● **提供テキスト**
☆ ☆ ☆
2018-07-30

Datadog win32_event_log (v6 日本語環境)

Datadog Windows

以前日本語環境のWindows上で、イベントログ送信がうまく動作しなかったので現状(v6)ではどうなっているのかを確認します。また、 Logs での連携も追加されているので併せて確認します。

DatadogAgent を Windows10(日本語環境) へインストール - vague memory
- 以前確認した Version は 5.17

~~結果 Agent Version 6 でのマルチロケーション対応はされており、そのまま利用できました。~~

2019/01/09 追記

Win32eventlog について、検証に誤りがありました。 再度確認した所、Agent Version 5 同様、日本語対応は為されていませんでした。システムアカウントの言語設定が日本語だと動作しません。 下記確認はログインユーザの言語設定のみ日本語にした状態での実施でした。

環境
サービスチェック
Logs
- Status Remap

環境

確認した環境は以下です。

Win 2012

Agent Version: 6.3.3
Go Version: 1.10.3 
Platform: Windows Server 2012 R2 Standard
Platform Version: 6.3 Build 9600

Win 2018

Agent Version: 6.3.3
Go Version: 1.10.3 
Platform: Windows Server 2016 Datacenter
Platform Version: 10.0 Build 14393

日本語化

イベントビューアーは日本語で表示されている状態です。

f:id:htnosm:20180730032744p:plain

サービスチェック

Win 32 event log

Datadog Agent Manager にてインテグレーション設定を追加します。

[Checks] -> [Manage Checks] -> [Add a Check]
- [win32_event_log]

設定ファイルの内容は以下のようにしています。

win32_event_log.d/conf.yaml

init_config:

instances:

  - log_file:
      - System
    type:
      - Error
    tags:
      - system

イベントビューアー上で "エラー" を発生させると、Datadog Events 上への通知を確認できます。

f:id:htnosm:20180730032741p:plain

Logs

Logs での取得も確認します。

Windows Event Log

設定ファイル(win32_event_log.d/conf.yaml)に logs ディレクティブを追加します。

logs:
  - type: windows_event
    channel_path: System
    source: System
    service: eventlog
    sourcecategory: windowsevent

channel_path へは LogName を指定します。 LogName は PowerShell コマンドで参照できます。

Get-WinEvent -ListLog *

Windows Event Viewer

f:id:htnosm:20180730032737p:plain

Datadog Logs

f:id:htnosm:20180730032733p:plain

Status Remap

ここまでは特に躓かずに設定できたのですが、少々違和感が残ります。

イベントビューアー上、"エラー"や"警告"であるにも関わらず、Datadog Logs での Status が全て "INFO" になってしまいます。

他に良い方法があるかもしれませんが、下記の様に設定追加を行うことで Status を認識させる事ができました。(直接Remapすれば良さそうですが、効かなかったので一段噛ませています)
☆ ☆ ☆
● **収集データ**
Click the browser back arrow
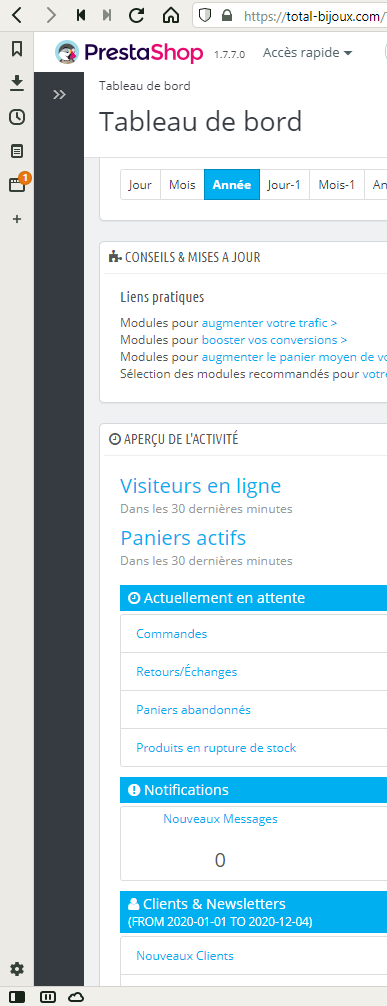387x1006 pixels. point(17,15)
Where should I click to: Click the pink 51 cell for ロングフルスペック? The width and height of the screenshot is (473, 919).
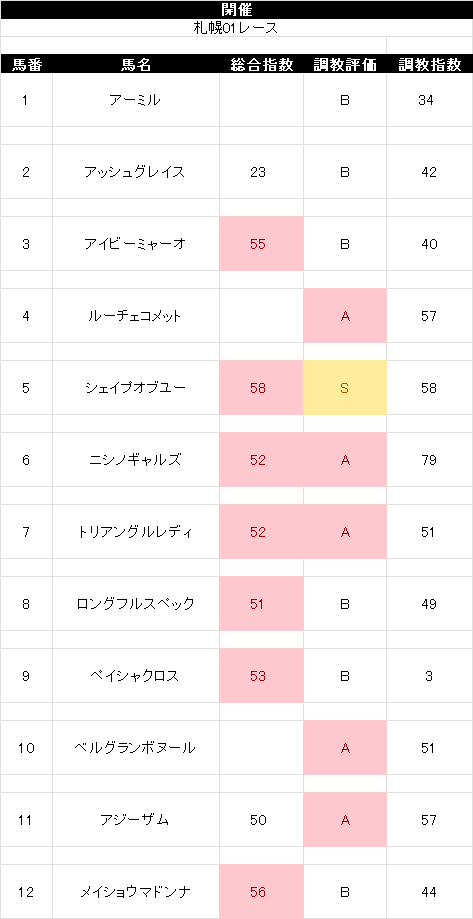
☆ ☆ ☆
● **課題内容**
Datadog で Windows イベントログを取得する記事の続きを、最後の文の後から書いてください。 資料は記事とは別の出典から集めたものです。

● **回答**
facet と呼ばれる属性値を作成します。 Event.System.Level にイベントビューアー上のレベルに対応するエラーレベルがあります。

[Logs] -> [Explorer]
- 対象のログ詳細上の [ATTRIBUTES]
  - Create facet for @Event.System.Level

f:id:htnosm:20180730032730p:plain

facet 作成後にログを受信すると左ペインにフィルタ用のチェックボックスが出力されます。

f:id:htnosm:20180730032831p:plain

Pipelines

Windows Eventlog 用の Pipeline を作成します。

[Logs] -> [Pipelines] -> [New Pipeline]
- Filter: service:eventlog
- Name: windowsevent

f:id:htnosm:20180730032828p:plain

Category Processor

上記 Pipeline にカテゴリプロセッサを作成します。作成済みの facet "@Event.System.Level" に対し、それぞれ以下の値を置き換えます。

Name	MATCHING QUERY	Event Viewer EntryType
Critical	@Event.System.Level:2	Error(エラー)
Warning	@Event.System.Level:3	Warning(警告)
Info	@Event.System.Level:4	Information(情報)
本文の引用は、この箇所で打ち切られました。